### [Source extract]

━━━━━━━━━━━━━━━━━━━━━━━━━━━━━━

Mistakes, miscommunications, and modifications in production
Success consists of going from failure to failure without loss of enthusiasm. - Winston Churchill
Production transforms inputs into useful outcomes. It requires appropriate organization and coordination of the means of production across its contributing elements. It also must manage the flow of information and resources, analyze operations, exploit feedback to incorporate learning, optimize available capabilities, apply techniques to reduce waste, enhance customer responsiveness, and accelerate work in process across operations. That’s a lot to keep track of, so a map can help.
Economists’ thinking about production has evolved from simple input–output rules to today’s nuanced, multi-factor frameworks. These conceptual shifts include transitioning:
From an engineering metaphor to an economic optimization tool
From fixed technologies to technology itself as an endogenous, evolving factor
From two-factor simplicity to multi-factor, multi-output complexity
From static efficiency to dynamic productivity and innovation analysis
This evolution in thinking originally rested on the concept of production as a black box and examination of what powers it. Let’s open this box and see what’s inside.

━━━━━━━━━━━━━━━━━━━━━━━━━━━━━━

### [Problems and tasks]
1 > According to the text on production, why can a map help? Answer in one to three sentences.
2 > List every conceptual shift in economists' thinking about production that the text on production names.
3 > Do these statements agree with the text on production? Answer yes or no for each, and quote the words of the text that decide it.
(a) Production turns inputs into useful outcomes.
(b) Economists' thinking moved from multi-factor frameworks toward simple input–output rules.
(c) Economists' thinking now treats technology as a fixed factor.

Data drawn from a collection

━━━━━━━━━━━━━━━━━━━━━━━━━━━━━━

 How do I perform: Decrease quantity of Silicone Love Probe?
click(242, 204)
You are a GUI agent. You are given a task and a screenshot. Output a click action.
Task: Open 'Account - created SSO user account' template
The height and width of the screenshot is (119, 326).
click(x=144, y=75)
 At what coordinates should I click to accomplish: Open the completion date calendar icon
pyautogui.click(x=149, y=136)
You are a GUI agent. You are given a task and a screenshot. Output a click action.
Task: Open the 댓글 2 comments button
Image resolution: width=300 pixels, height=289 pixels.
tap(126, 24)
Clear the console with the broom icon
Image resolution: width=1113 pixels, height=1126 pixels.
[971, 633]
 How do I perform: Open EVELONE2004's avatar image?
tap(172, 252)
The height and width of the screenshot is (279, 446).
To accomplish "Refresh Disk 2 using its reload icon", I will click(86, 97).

━━━━━━━━━━━━━━━━━━━━━━━━━━━━━━

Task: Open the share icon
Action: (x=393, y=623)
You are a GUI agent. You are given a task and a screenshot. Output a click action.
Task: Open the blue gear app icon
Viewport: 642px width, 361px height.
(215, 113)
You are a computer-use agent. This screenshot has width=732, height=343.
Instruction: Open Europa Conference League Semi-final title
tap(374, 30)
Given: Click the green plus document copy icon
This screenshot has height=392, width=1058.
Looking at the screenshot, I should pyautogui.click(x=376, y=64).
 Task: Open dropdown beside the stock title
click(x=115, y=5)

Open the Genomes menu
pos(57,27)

━━━━━━━━━━━━━━━━━━━━━━━━━━━━━━

### [Your responses]
1 > A map can help because production involves a lot to keep track of. It requires organizing and coordinating the means of production, managing the flow of information and resources, and analyzing operations. It must also exploit feedback, optimize capabilities, reduce waste, enhance customer responsiveness, and accelerate work in process.

2 >
- From an engineering metaphor to an economic optimization tool
- From fixed technologies to technology itself as an endogenous, evolving factor
- From two-factor simplicity to multi-factor, multi-output complexity
- From static efficiency to dynamic productivity and innovation analysis

3 >
(a) Yes: "Production transforms inputs into useful outcomes."
(b) No: "has evolved from simple input–output rules to today’s nuanced, multi-factor frameworks"
(c) No: "From fixed technologies to technology itself as an endogenous, evolving factor"